* [Trecho do documento]

┌────────

Também cresce a preocupação com a presença de poluentes como hormônios, antibióticos, esteroides e outros compostos químicos na água residual. Seus impactos sobre a saúde humana e o meio ambiente ainda não são completamente compreendidos.

— Se uma cidade não tem coleta de esgoto, significa que as águas residuais não são bem descartadas, e elas acabam contaminando as pessoas, os animais e o meio ambiente — completou Lombardo.

METADE DOS BRASILEIROS NÃO TEM ACESSO A ESGOTO

O relatório das Nações Unidas não traça o perfil por país, mas dados do Sistema Nacional de Informações de Saneamento, elaborado pelo Ministério das Cidades, mostra que aproximadamente a metade da população brasileira não possui acesso a redes de esgoto, e apenas 42% a sistemas de tratamento. Para Édison Carlos, presidente-executivo do Instituto Trata Brasil, a questão hídrica sempre foi relegada a segundo plano no país.

— É uma questão histórica. A gente vive numa cultura de muita água. Tirando o Nordeste, o brasileiro sempre acreditou que o recurso era abundante, mas as crises hídricas mostraram que isso não é verdade — disse Carlos. — E mesmo com a crise, bastou chover para o debate desaparecer.

De fato, o país possui grandes reservas. A América do Sul possui 26% das reservas globais de água doce, com apenas 6% da população mundial. Mas a distribuição não é uniforme, e algumas regiões sofrem com a escassez. Na média, alagoanos e pernambucanos têm consumo per capita menor que o recomendado pelas Nações Unidas, de 110 litros diários. Por outro lado, os cariocas, maiores consumidores do país, gastam mais que o dobro da recomendação.

└────────

* [Teste sua compreensão]
- a) Responda com base no trecho sobre água e esgoto:
(i) Que parte das reservas globais de água doce fica na América do Sul?
(ii) Que cargo Édison Carlos ocupa no Instituto Trata Brasil?
(iii) Quantos litros por dia as Nações Unidas recomendam de consumo por pessoa?
- b) Liste todos os valores em porcentagem que aparecem no trecho sobre água e esgoto.
Responda só com base no trecho sobre água e esgoto.

* [Linhas fornecidas]
┌────────

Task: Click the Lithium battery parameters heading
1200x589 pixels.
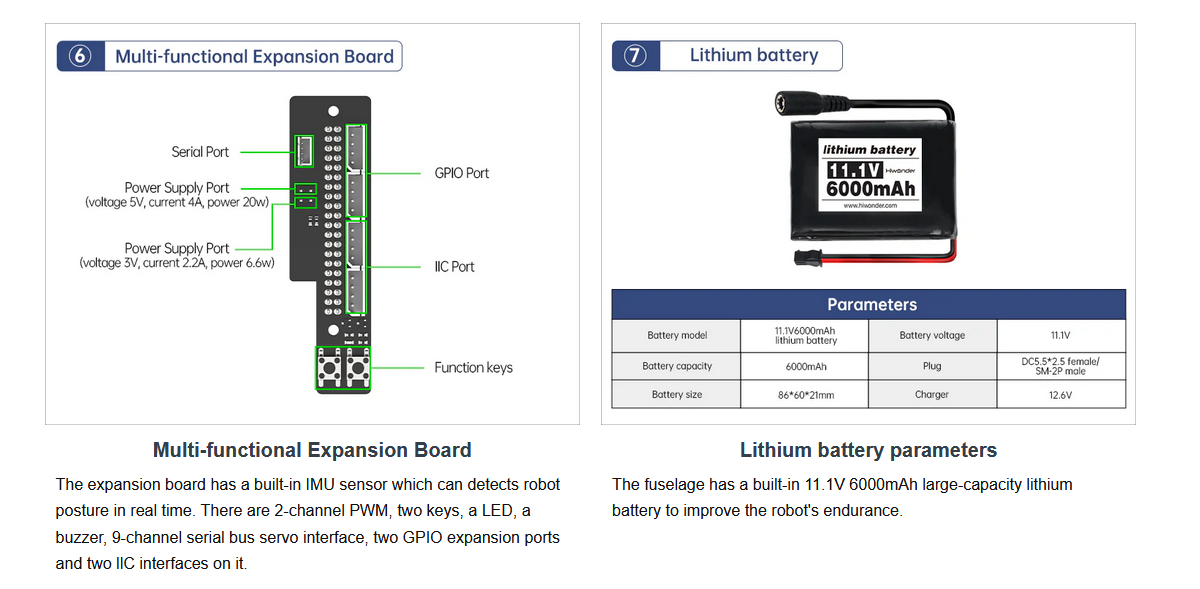Action: pos(868,450)
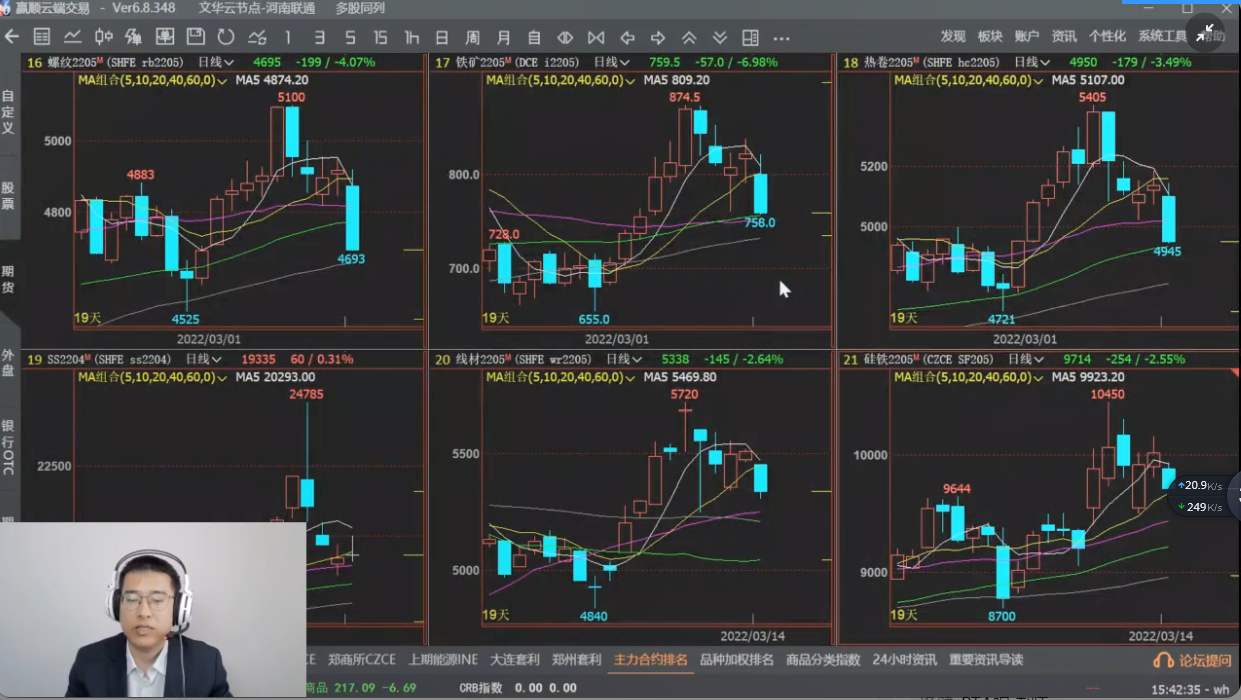Select the candlestick chart icon
The image size is (1241, 700).
103,37
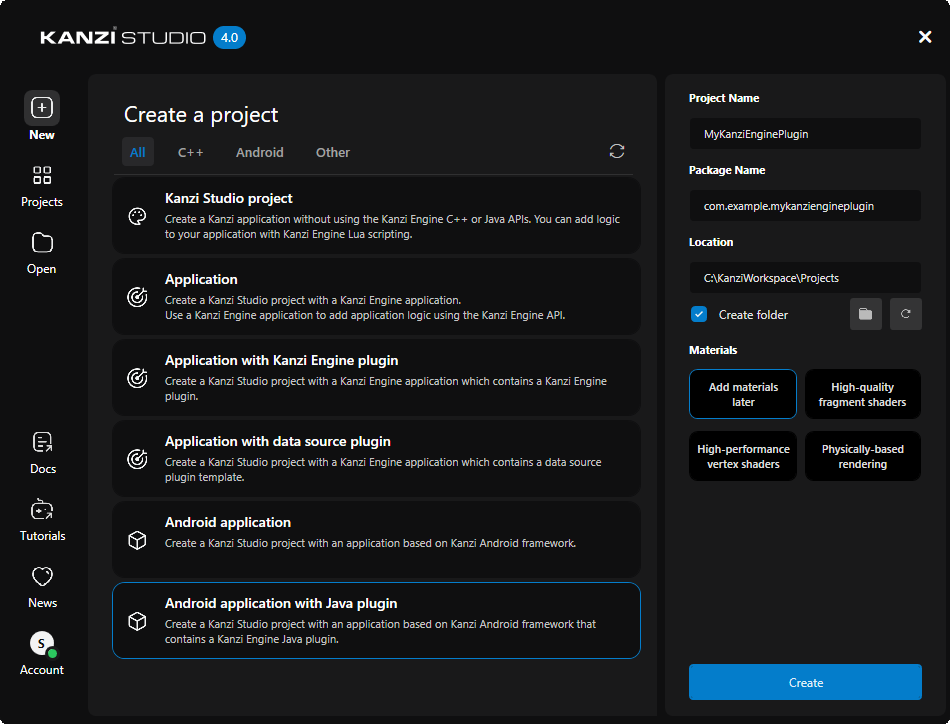Open the Other templates tab

pyautogui.click(x=332, y=152)
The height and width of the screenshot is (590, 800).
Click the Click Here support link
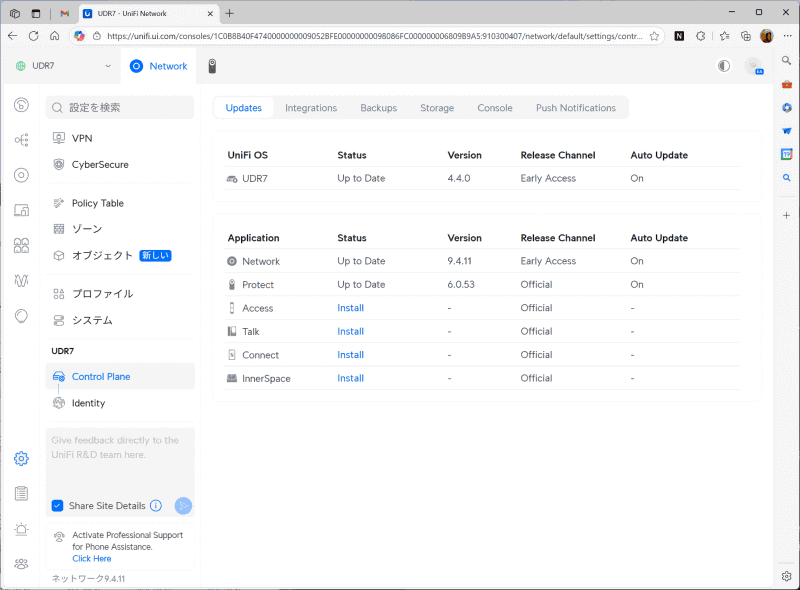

└────────

* [Resultados por tarefa]
- a)
(i) 26%
(ii) Presidente-executivo
(iii) 110 litros

- b) 42%, 26%, 6%